To test the strategy in groups against individual support therapy by lay counselors, researchers enlisted 405 women in 15 villages in eastern Democratic Republic of Congo, a rural area that has been beset by warfare for nearly two decades. Armed militias and government soldiers continue to roam the region, often attacking civilians. Nearly all the women in the study had been raped.
Psychological assessments of the women showed that most of them had PTSD along with depression or anxiety. Many were also functionally impaired — unable to perform routine tasks. The researchers assigned 248 women in eight villages to get individual support counseling as needed, a standard crisis response; 157 women in the other seven villages were put in groups of six to eight and got up to 12 sessions of cognitive processing therapy.
After four months, the proportion of women with probable PTSD dropped from 60 percent to 8 percent in the cognitive processing therapy group; the proportion of those with depression or anxiety plummeted from 71 to 10 percent. Their functional impairment scores dropped by half. In the women who received individual support counseling, rates of probable PTSD, depression or anxiety declined less, from 83 percent to about 54 percent.
Resick, who devised the 12-session cognitive processing strategy, has used it to treat PTSD in rape victims, battered women and combat veterans. She says testing the therapy in war-torn Congo is a real accomplishment, in part since many of the women were illiterate. The therapeutic strategy normally involves giving clients notebooks to record and recognize problem thoughts and to write down coping techniques. “I was very impressed, actually amazed,” she says, “that they were able to pull off a randomized, controlled trial under those kinds of circumstances.”
The approach should translate to other war-weary areas, Bass says. “We’ve shown we can do it in low-literacy, conflict areas. These are the hardest parts of the world.”
J. Bass et al. Controlled trial of psychotherapy for Congolese survivors of sexual violence. New England Journal of Medicine. Volume 368, June 6, 2013, p. 2182. doi: 10.1056/NEJMoa1211853. [Go to]
A. Arieff.
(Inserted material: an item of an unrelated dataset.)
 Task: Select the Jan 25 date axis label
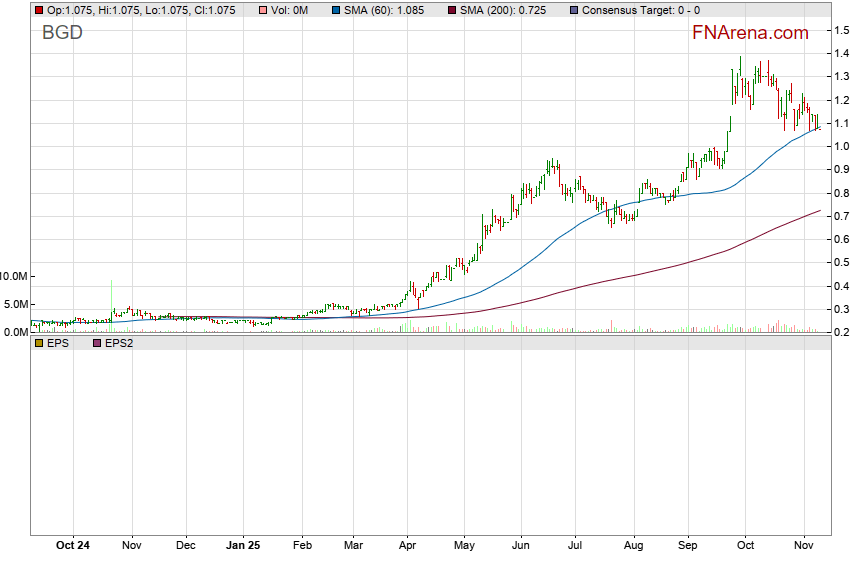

Sexual violence in African conflicts: CRS report for Congress prepared for members and committees of Congress. Nov. 30, 2010. [Go to]
Sexual violence in conflict: Report of the Secretary-General. United Nations, March 14, 2013. [Go to]
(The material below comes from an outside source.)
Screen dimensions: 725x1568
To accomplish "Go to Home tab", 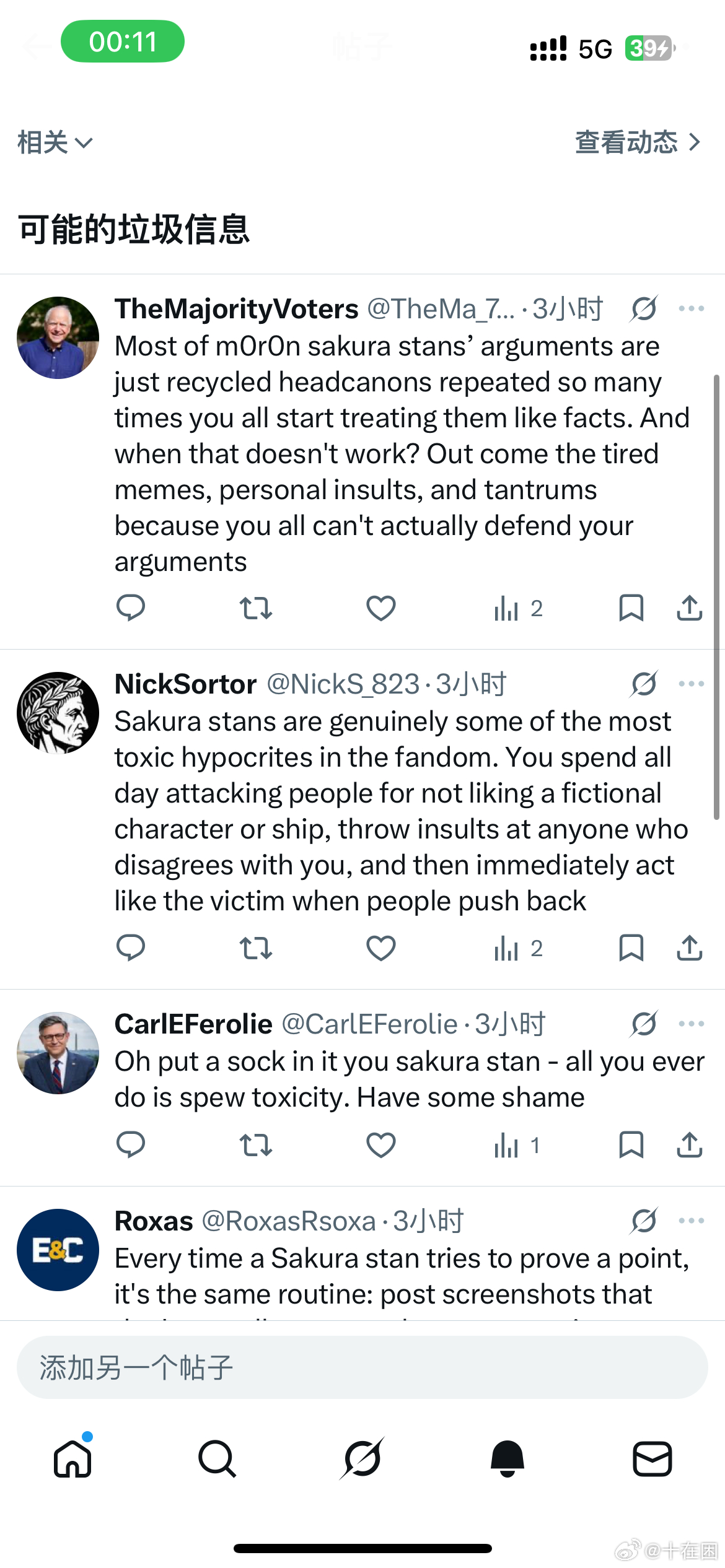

C. Watts, M. Hossain and C. Zimmerman. War and sexual violence – mental health care for survivors. New England Journal of Medicine. Volume 368, June 6, 2013, p. 2152. doi: 10.1056/NEJMp1304712. [Go to]
K. Johnson et al. Association of sexual violence and human right violations with physical and mental health in territories of the eastern Democratic Republic of the Congo. JAMA, Volume 304, Aug. 4, 2012, p. 553. [Go to]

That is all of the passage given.